# Finished Another Bike To Add To My Collection



## Howard Gordon (Mar 6, 2016)

1937 Cleveland Welding, Roadmaster, badged "Buckeye",  All chrome model. I chromed most of the normal bright parts, but cheated by chrome, powder coating, the sheet metal. About the same look, for a fraction of the costs. It's a cool bike that I'm proud to own, but it's value doesn't warrant hundreds of extra dollars for plating. Still havin fun.


----------



## catfish (Mar 6, 2016)

Very nice !!!


----------



## tech549 (Mar 6, 2016)

howard,you do some real nice work man!!


----------



## Intense One (Mar 6, 2016)

Howard Gordon said:


> 1937 Cleveland Welding, Roadmaster, badged "Buckeye",  All chrome model. I chromed most of the normal bright parts, but cheated by chrome, powder coating, the sheet metal. About the same look, for a fraction of the costs. It's a cool bike that I'm proud to own, but it's value doesn't warrant hundreds of extra dollars for plating. Still havin fun.
> View attachment 292706 View attachment 292707



Cool ride.........silver knight rider you have


----------



## spoker (Mar 6, 2016)

WOW sanity in a somtimes insaine hobby! kool lookin bike


----------



## rocketman (Mar 6, 2016)

Text and element pointing entries
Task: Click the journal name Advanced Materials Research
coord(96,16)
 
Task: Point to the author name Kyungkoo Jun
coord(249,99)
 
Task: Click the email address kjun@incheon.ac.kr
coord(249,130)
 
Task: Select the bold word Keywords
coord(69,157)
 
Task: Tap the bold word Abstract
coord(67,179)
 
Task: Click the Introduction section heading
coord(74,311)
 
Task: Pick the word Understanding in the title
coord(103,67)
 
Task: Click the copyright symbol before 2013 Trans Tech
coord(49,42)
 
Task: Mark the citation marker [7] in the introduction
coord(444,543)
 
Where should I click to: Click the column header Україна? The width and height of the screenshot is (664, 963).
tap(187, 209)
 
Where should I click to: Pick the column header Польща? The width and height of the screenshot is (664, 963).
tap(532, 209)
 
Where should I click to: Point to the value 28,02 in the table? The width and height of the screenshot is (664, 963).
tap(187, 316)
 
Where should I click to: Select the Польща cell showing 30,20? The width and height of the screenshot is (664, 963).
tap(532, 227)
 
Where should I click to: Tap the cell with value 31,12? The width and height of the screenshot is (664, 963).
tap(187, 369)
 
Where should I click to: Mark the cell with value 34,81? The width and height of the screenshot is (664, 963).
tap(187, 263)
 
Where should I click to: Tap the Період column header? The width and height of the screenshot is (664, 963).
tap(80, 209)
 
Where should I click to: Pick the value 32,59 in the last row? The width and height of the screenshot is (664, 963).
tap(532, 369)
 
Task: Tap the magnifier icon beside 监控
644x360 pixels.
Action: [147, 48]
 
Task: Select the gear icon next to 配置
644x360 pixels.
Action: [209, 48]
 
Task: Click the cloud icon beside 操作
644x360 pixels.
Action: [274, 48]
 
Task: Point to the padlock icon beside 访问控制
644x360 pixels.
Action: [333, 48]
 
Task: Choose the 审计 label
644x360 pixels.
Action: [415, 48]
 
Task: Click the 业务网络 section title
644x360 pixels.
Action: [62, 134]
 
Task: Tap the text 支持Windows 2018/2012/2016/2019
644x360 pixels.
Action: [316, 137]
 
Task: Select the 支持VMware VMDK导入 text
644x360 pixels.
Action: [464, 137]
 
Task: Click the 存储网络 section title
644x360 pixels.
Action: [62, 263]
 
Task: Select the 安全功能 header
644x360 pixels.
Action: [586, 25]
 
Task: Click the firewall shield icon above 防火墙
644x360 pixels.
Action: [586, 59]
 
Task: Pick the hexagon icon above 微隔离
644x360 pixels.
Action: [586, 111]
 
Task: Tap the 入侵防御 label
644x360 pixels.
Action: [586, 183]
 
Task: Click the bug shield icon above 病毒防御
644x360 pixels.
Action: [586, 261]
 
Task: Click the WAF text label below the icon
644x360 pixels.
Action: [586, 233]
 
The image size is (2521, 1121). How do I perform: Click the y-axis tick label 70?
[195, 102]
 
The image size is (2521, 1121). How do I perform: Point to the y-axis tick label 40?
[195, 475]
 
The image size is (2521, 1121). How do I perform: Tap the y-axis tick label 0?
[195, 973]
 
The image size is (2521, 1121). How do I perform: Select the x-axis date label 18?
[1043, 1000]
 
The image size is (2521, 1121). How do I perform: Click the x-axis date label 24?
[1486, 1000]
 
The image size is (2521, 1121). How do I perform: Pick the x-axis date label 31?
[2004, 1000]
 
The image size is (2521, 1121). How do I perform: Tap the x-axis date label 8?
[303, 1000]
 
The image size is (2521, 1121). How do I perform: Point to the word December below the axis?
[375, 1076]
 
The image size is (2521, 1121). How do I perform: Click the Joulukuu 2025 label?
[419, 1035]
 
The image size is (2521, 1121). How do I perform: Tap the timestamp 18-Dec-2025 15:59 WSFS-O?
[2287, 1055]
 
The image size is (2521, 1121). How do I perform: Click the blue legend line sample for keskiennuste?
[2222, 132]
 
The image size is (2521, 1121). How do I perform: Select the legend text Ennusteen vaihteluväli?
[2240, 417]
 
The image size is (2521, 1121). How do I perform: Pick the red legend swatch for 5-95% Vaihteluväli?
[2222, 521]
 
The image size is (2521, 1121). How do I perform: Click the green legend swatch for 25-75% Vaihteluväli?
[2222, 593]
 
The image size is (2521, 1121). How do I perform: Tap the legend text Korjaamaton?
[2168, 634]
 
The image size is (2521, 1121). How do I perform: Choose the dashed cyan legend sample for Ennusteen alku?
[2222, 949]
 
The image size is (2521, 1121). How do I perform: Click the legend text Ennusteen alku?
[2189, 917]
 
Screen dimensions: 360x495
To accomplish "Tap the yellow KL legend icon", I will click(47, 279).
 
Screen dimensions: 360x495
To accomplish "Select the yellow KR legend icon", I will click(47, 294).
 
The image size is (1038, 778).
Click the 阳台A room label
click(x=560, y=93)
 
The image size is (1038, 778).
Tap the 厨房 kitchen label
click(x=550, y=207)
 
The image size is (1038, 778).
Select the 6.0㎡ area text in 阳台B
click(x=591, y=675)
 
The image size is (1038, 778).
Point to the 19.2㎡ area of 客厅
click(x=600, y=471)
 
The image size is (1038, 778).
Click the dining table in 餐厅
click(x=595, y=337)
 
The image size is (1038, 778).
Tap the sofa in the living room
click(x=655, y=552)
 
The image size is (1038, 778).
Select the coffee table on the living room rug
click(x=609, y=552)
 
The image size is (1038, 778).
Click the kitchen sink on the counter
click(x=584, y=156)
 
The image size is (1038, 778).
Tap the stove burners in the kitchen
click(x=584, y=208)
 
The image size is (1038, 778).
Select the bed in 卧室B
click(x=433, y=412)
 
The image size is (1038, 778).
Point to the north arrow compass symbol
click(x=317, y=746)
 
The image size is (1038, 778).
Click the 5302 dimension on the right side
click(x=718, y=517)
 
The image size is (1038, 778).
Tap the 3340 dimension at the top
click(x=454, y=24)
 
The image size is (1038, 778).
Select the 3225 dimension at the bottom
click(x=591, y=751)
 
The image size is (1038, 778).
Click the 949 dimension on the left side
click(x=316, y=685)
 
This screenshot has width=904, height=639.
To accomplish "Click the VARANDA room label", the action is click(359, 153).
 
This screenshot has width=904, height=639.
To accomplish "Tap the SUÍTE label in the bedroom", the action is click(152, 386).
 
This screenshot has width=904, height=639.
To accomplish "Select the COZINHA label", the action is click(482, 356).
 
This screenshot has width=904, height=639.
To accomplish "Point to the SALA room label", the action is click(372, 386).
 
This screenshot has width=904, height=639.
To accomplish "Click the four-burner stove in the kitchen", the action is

Given task 1 ::
Answer these about the forum thread on the 1937 bike:
(a) What name is the bike badged with?
(b) What did the owner use on the sheet metal in place of plating?
(c) Which user called the bike a "silver knight rider"?
Given task 2 ::
Reproduce the part of the bike forum thread between "## Howard Gordon" and "Very nice !!!", inclusive.
Given task 3 ::
Write the next part of the forum thread about the 1937 bike, picking up right after its last line.

Written reply 1 ::
(a) "Buckeye"
(b) Chrome powder coating
(c) Intense One

Written reply 2 ::
## Howard Gordon (Mar 6, 2016)

1937 Cleveland Welding, Roadmaster, badged "Buckeye",  All chrome model. I chromed most of the normal bright parts, but cheated by chrome, powder coating, the sheet metal. About the same look, for a fraction of the costs. It's a cool bike that I'm proud to own, but it's value doesn't warrant hundreds of extra dollars for plating. Still havin fun.


----------



## catfish (Mar 6, 2016)

Very nice !!!

Written reply 3 ::
Howard Gordon said:


> 1937 Cleveland Welding, Roadmaster, badged "Buckeye",  All chrome model. I chromed most of the normal bright parts, but cheated by chrome, powder coating, the sheet metal. About the same look, for a fraction of the costs. It's a cool bike that I'm proud to own, but it's value doesn't warrant hundreds of extra dollars for plating. Still havin fun.
> View attachment 292706 View attachment 292707



WOW WOW........


----------



## mike j (Mar 7, 2016)

Really nice clean look. I like how you did the seat also.


----------



## azbug-i (Mar 7, 2016)

What a great looking bike!


----------



## Duchess (Mar 8, 2016)

Wow, that powder coat looks like polished alloy or maybe even chrome!


----------



## francisco (Mar 8, 2016)

Nice bicycle!


----------



## nightrider (Mar 9, 2016)

Nice bike! I also love how you did the seat! Is it just a leather cover, or a thin foam pad under the leather? Awesome job.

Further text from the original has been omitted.